In Destiny of Kings, an assassin kills the King of Andevar, and the King's brother seizes power. A loyal retainer hires the player characters to find the missing prince, who is held by agents of the usurper. They are charged with bringing him back to claim the throne.The module includes descriptions of a citadel, a castle, an abbey and an inn.

King Halfred of Dunador has died in a mysterious accident. As the heir has disappeared, the wicked Lord Edrin intends to seize the throne. Hollend, head of the Royal Council, asks the player characters to seek out the missing Prince. The characters must contend with scheming Dukes, raiders and corpses as they trace the pilgrimage the Prince took before the King's death. They must uncover and rectify ignoble deeds, bringing traitors to justice.

Publication history
N3 Destiny of Kings was published by TSR in 1986, as a 32-page booklet with an outer folder. The module was written by Stephen Bourne, with cover art by Keith Parkinson and interior art by James Roslof. The module includes a fold-out cover including a color area map.

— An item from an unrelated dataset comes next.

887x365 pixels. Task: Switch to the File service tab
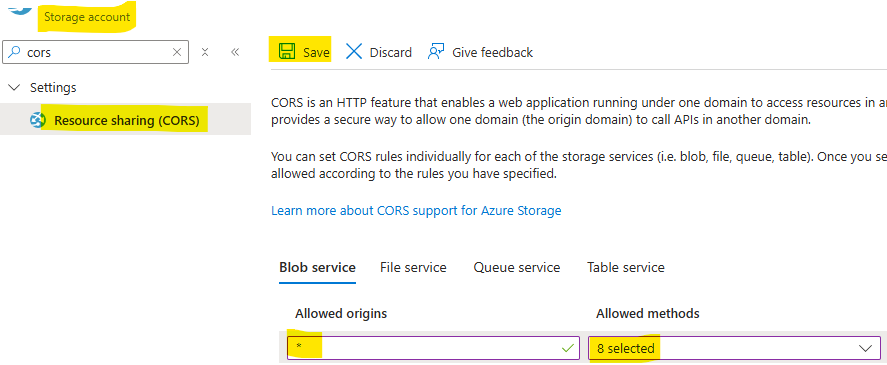click(x=413, y=267)
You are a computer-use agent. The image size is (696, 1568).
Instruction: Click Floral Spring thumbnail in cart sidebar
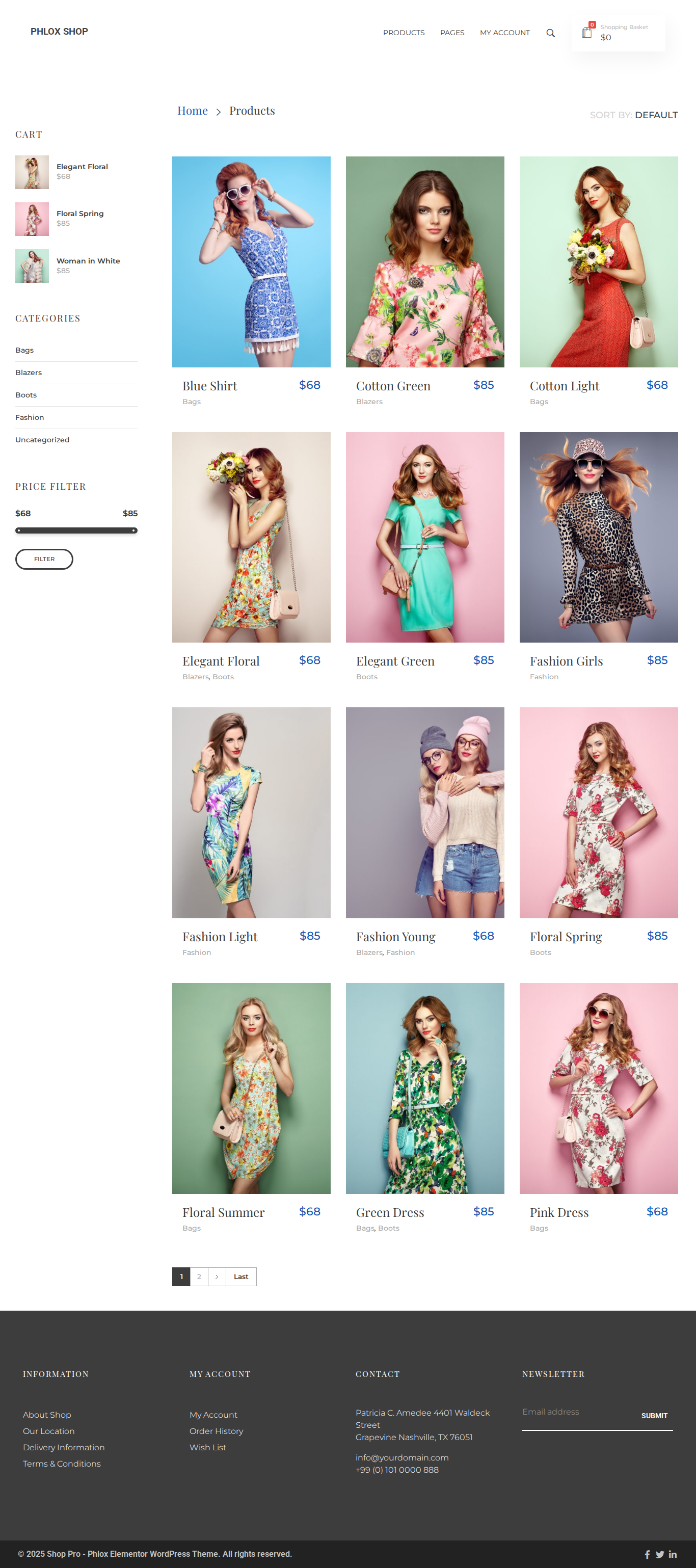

In 1998 the module was re-released for 2nd Edition AD&D.

Reception

Graham Staplehurst reviewed Destiny of Kings for White Dwarf #80, calling it "a well-planned adventure for a medium-sized, low-level AD&D party”. He considered the adventure particularly appropriate for an inexperienced or novice party, as very experienced players "may find it a little sparse on the intrigue and cloak-and-dagger side". Staplehurst found a few bugs in the text, although he felt the module was well introduced, with useful aids such as a glossary of names and places and a plot synopsis. He felt that the random encounters were overpowered, and noted a walled town of "ludicrous design, containing a jousting field just 130' long". He concluded the review by describing the module as, "Overall, a well-thought out adventure that shouldn't be too hard to slot into an existing campaign, and would make a very good introduction for new players."